Sister Species: Lessons from the Chimpanzee is a broad survey of the
natural sciences as they apply to our closest living relative, the
chimpanzee.  In the course of examining what we know about chimpanzees in
the areas of social behavior, ecology, morphology, physiology, "language,"
intelligence, genetics and systematics, we will gain a deeper
understanding of the breadth of contemporary science.  A review of
chimpanzee studies will illustrate how the scientific method helps us
understand nature.  Chimpanzees are a particularly informative species to
anthropologists because they are far enough removed from humans that we
can examine them more objectively than we can examine ourselves, yet they
are similar enough to us that the insights we obtain by studying them help
us to understand ourselves.
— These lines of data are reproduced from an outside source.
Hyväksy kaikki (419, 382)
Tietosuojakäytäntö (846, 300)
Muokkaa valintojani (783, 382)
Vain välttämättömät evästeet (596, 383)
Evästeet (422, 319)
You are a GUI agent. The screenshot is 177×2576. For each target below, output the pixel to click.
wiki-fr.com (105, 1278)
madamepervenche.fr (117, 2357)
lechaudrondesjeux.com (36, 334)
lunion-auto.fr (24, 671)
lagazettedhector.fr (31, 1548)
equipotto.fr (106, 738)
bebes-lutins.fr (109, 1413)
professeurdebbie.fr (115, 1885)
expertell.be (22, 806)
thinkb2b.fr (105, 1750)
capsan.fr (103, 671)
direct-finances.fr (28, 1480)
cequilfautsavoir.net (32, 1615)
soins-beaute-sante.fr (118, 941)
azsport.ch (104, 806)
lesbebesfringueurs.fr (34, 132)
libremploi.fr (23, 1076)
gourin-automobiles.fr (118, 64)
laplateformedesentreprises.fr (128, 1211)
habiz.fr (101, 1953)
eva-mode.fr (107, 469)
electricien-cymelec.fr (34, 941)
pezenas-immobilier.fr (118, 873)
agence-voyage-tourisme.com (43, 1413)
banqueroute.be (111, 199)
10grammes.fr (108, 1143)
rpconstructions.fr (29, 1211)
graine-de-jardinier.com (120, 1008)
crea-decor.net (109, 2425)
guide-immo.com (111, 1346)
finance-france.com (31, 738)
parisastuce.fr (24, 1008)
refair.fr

Through films, labs and writing assignments we
will get an intimate look at every aspect of chimpanzees.  Among our
interests will be: why do animals use -- or not use-- tools?  When are
animals aggressive?  How is chimp anatomy designed to solve food-getting
problems?  How does physiology influence what chimps can eat -- and what's
healthy to eat?  Can chimps use language?  What does the recently
discovered chimpanzee use of medicine mean for us?  Just how different are
chimpanzee bones, muscles and brains from our own?  These and other
questions will be answered in lectures, films and a series of labs.
Students will be encouraged to eat a chimp diet for a day and to write
about their cravings and the meaning of them.  Students will keep a diary
of their communication patterns and comment on the uses and meaning of
language.  The similarity of human and chimp disease will be investigated,
allowing participants to see just how harrowing life can be in a
doctor-less chimp world.  Chimpanzees will lead us to a better
understanding of all of nature -- and of ourselves.

Course Reading

There will be a coursepack, with approximately 20 pages of reading per
class meeting.

Course Requirements and Grading

A course grade will be determined by your performance on exams and
written assignments.

30%  Written assignments and section attendance
30%  Midterm
40%  CUMULATIVE FINAL

I grade exams on a curve, though the curve is flexible.  That is, if
scores are high I will give a higher proportion of A's and B's.